If you need to ensure that you have super durable writes, you can consider, but I really think it’s not something you need to reach for at first glance

oatsandsugar•3mo ago
Author here: commented here about how you can use async inserts if that's your preferred ingest method (we recommend that for batch).

https://news.ycombinator.com/item?id=45651098

One of the reasons we streaming ingests is because we often modify the schema of the data in stream. Usually to conform w ClickHouse best practices that aren't adhered to in the source data (restrictive types, denormalization, default not nullable, etc).

Callicles•3mo ago
Hey,

We went from the get go to that infrastructure for multiple reasons in the first place:

* Having a durable buffer before ensures if you have big spikes that gets eaten by the buffer, not OLAP which when it is powering your online dashboard you want to keep responsive. Clickhouse cloud now has compute/compute that addresses that but open source users' don't.

* When we shipped this for the first time, clickhouse did not have the async buffering in place, so not doing some kind of buffered inserts was forwned upon. * As oatsandsugar mentioned, since them we also shipped direct insert where you don't need a kafka buffer if you don't want it

* From an architecture standpoint, with that architecture you can have multiple consumers

* Finally, having kafka enables having streaming function written in your favorite language vs using SQL. Definitely will be less performance to task ratio, but depending on the task might be faster to setup or even you can do things you couldn't directly in the database.

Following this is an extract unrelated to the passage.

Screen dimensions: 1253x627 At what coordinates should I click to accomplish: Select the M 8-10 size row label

Disclaimer I am the CTO at Fiveonefour

hodgesrm•3mo ago
> Clickhouse cloud now has compute/compute that addresses that but open source users' don't.

Altinity is addressing this with Project Antalya builds. We have extended open source ClickHouse with stateless swarm clusters to scale queries on shared Iceberg tables.

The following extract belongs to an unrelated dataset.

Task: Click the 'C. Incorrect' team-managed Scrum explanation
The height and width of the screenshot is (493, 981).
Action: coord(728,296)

Disclaimer: CEO of Altinity

maxjustus•3mo ago
Nothing stopping an OSS user from pointing inserts at one or more write focused replicas and user facing queries at read focused replicas!
bonobocop•3mo ago
The durability and transformation reasons are definitely more compelling, but the article doesn’t mention those reasons.

It’s mainly focused on the insert batching which is why I was drawing attention to async_insert.

I think it’s worth highlighting the incremental transformation that CH can do via the materialised views too. That can often replace the need for a full blown streaming transformation pipelines too.

IMO, I think you can get a surprising distance with “just” a ClickHouse instance these days. I’d definitely be interested in articles that talk about where that threshold is no longer met!